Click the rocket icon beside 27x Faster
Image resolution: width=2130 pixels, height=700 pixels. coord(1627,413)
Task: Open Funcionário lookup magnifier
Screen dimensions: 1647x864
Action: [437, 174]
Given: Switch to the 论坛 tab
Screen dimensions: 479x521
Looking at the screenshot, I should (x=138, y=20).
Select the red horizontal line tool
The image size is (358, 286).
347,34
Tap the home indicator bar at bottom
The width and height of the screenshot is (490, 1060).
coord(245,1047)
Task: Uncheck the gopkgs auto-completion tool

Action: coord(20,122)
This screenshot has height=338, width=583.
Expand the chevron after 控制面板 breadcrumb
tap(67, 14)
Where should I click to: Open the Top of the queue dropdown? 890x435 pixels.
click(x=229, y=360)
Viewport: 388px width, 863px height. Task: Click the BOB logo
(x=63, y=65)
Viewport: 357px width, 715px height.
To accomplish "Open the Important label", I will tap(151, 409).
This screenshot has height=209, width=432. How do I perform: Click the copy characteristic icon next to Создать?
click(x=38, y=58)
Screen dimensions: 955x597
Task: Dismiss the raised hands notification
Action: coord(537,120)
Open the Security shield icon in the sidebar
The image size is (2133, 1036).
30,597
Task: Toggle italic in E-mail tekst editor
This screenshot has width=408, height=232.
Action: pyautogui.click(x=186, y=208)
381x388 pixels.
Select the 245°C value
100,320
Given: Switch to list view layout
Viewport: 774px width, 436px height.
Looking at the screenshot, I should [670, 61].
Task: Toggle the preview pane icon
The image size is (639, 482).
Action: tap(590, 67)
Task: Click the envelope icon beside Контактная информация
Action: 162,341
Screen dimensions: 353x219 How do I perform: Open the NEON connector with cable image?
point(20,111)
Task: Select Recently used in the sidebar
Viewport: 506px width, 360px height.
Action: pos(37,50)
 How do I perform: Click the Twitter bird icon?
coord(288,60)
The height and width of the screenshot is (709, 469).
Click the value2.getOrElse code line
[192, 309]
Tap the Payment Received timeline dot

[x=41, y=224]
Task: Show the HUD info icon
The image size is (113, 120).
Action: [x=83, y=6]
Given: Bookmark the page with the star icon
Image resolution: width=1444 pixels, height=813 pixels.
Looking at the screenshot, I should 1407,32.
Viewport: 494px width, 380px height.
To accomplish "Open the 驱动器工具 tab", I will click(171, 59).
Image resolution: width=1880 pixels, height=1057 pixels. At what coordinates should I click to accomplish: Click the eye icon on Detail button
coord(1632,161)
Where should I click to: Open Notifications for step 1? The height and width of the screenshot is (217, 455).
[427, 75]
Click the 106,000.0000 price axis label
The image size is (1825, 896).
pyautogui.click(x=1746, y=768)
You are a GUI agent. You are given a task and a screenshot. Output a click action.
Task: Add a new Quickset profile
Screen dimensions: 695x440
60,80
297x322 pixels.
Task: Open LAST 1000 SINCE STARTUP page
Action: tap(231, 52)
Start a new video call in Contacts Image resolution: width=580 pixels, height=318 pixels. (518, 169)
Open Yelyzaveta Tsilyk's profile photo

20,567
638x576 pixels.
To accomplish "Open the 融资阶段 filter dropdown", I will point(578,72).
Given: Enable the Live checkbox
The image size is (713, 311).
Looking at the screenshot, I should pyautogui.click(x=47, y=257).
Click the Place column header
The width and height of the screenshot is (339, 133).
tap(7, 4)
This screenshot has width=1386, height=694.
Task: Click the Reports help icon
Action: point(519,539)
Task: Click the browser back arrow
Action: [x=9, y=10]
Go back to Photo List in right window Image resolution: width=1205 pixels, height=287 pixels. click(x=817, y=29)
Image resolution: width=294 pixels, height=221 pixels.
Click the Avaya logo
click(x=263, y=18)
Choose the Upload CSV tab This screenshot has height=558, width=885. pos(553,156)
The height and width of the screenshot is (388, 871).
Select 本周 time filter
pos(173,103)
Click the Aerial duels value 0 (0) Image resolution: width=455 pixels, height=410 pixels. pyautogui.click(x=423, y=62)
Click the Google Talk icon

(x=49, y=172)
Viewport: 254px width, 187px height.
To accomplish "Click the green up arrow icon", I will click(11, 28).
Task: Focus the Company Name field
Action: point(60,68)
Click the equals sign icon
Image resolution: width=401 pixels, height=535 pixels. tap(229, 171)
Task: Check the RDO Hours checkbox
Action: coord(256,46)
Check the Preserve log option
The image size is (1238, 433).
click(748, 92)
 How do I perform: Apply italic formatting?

....

Repeat the data in its entirety, character for character.

**Worked solution:**
Click the rocket icon beside 27x Faster
Image resolution: width=2130 pixels, height=700 pixels. coord(1627,413)
Task: Open Funcionário lookup magnifier
Screen dimensions: 1647x864
Action: [437, 174]
Given: Switch to the 论坛 tab
Screen dimensions: 479x521
Looking at the screenshot, I should (x=138, y=20).
Select the red horizontal line tool
The image size is (358, 286).
347,34
Tap the home indicator bar at bottom
The width and height of the screenshot is (490, 1060).
coord(245,1047)
Task: Uncheck the gopkgs auto-completion tool

Action: coord(20,122)
This screenshot has height=338, width=583.
Expand the chevron after 控制面板 breadcrumb
tap(67, 14)
Where should I click to: Open the Top of the queue dropdown? 890x435 pixels.
click(x=229, y=360)
Viewport: 388px width, 863px height. Task: Click the BOB logo
(x=63, y=65)
Viewport: 357px width, 715px height.
To accomplish "Open the Important label", I will tap(151, 409).
This screenshot has height=209, width=432. How do I perform: Click the copy characteristic icon next to Создать?
click(x=38, y=58)
Screen dimensions: 955x597
Task: Dismiss the raised hands notification
Action: coord(537,120)
Open the Security shield icon in the sidebar
The image size is (2133, 1036).
30,597
Task: Toggle italic in E-mail tekst editor
This screenshot has width=408, height=232.
Action: pyautogui.click(x=186, y=208)
381x388 pixels.
Select the 245°C value
100,320
Given: Switch to list view layout
Viewport: 774px width, 436px height.
Looking at the screenshot, I should [670, 61].
Task: Toggle the preview pane icon
The image size is (639, 482).
Action: tap(590, 67)
Task: Click the envelope icon beside Контактная информация
Action: 162,341
Screen dimensions: 353x219 How do I perform: Open the NEON connector with cable image?
point(20,111)
Task: Select Recently used in the sidebar
Viewport: 506px width, 360px height.
Action: pos(37,50)
 How do I perform: Click the Twitter bird icon?
coord(288,60)
The height and width of the screenshot is (709, 469).
Click the value2.getOrElse code line
[192, 309]
Tap the Payment Received timeline dot

[x=41, y=224]
Task: Show the HUD info icon
The image size is (113, 120).
Action: [x=83, y=6]
Given: Bookmark the page with the star icon
Image resolution: width=1444 pixels, height=813 pixels.
Looking at the screenshot, I should 1407,32.
Viewport: 494px width, 380px height.
To accomplish "Open the 驱动器工具 tab", I will click(171, 59).
Image resolution: width=1880 pixels, height=1057 pixels. At what coordinates should I click to accomplish: Click the eye icon on Detail button
coord(1632,161)
Where should I click to: Open Notifications for step 1? The height and width of the screenshot is (217, 455).
[427, 75]
Click the 106,000.0000 price axis label
The image size is (1825, 896).
pyautogui.click(x=1746, y=768)
You are a GUI agent. You are given a task and a screenshot. Output a click action.
Task: Add a new Quickset profile
Screen dimensions: 695x440
60,80
297x322 pixels.
Task: Open LAST 1000 SINCE STARTUP page
Action: tap(231, 52)
Start a new video call in Contacts Image resolution: width=580 pixels, height=318 pixels. (518, 169)
Open Yelyzaveta Tsilyk's profile photo

20,567
638x576 pixels.
To accomplish "Open the 融资阶段 filter dropdown", I will point(578,72).
Given: Enable the Live checkbox
The image size is (713, 311).
Looking at the screenshot, I should pyautogui.click(x=47, y=257).
Click the Place column header
The width and height of the screenshot is (339, 133).
tap(7, 4)
This screenshot has width=1386, height=694.
Task: Click the Reports help icon
Action: point(519,539)
Task: Click the browser back arrow
Action: [x=9, y=10]
Go back to Photo List in right window Image resolution: width=1205 pixels, height=287 pixels. click(x=817, y=29)
Image resolution: width=294 pixels, height=221 pixels.
Click the Avaya logo
click(x=263, y=18)
Choose the Upload CSV tab This screenshot has height=558, width=885. pos(553,156)
The height and width of the screenshot is (388, 871).
Select 本周 time filter
pos(173,103)
Click the Aerial duels value 0 (0) Image resolution: width=455 pixels, height=410 pixels. pyautogui.click(x=423, y=62)
Click the Google Talk icon

(x=49, y=172)
Viewport: 254px width, 187px height.
To accomplish "Click the green up arrow icon", I will click(11, 28).
Task: Focus the Company Name field
Action: point(60,68)
Click the equals sign icon
Image resolution: width=401 pixels, height=535 pixels. tap(229, 171)
Task: Check the RDO Hours checkbox
Action: coord(256,46)
Check the Preserve log option
The image size is (1238, 433).
click(748, 92)
 How do I perform: Apply italic formatting?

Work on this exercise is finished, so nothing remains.